◆ **EXERCISE MATERIAL**:
start
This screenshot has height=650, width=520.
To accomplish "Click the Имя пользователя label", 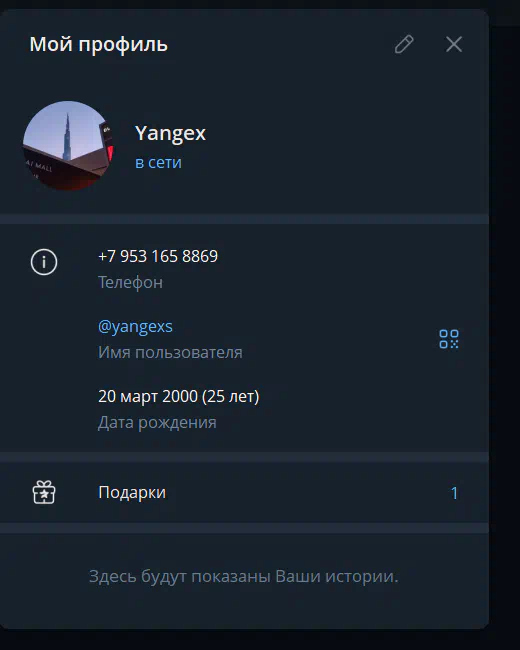I will (170, 352).
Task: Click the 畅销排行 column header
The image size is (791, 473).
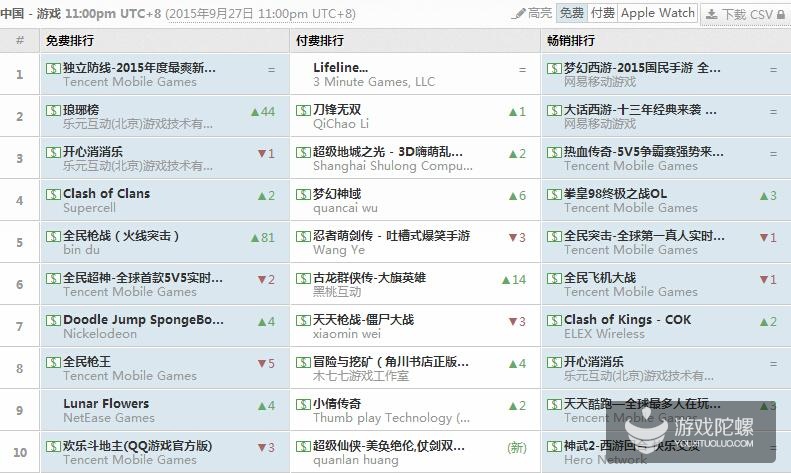Action: (570, 41)
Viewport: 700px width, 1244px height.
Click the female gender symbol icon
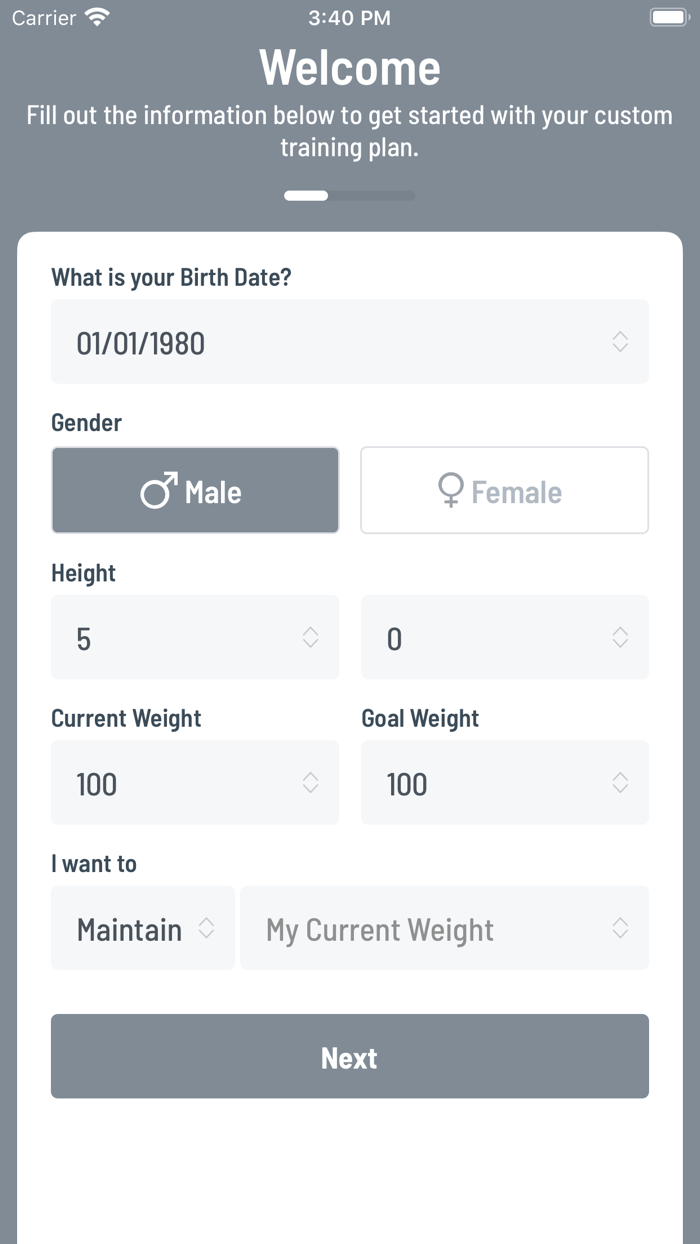coord(451,490)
end
Rewrite the stretch from the line containing "Task: Click the 畅销排行 column header" through the end of the records, with "column header" changed to "table heading" and everything else left as it stands. Omit the pictures from your answer.

Task: Click the 畅销排行 table heading
The image size is (791, 473).
Action: (570, 41)
Viewport: 700px width, 1244px height.
Click the female gender symbol icon
coord(451,490)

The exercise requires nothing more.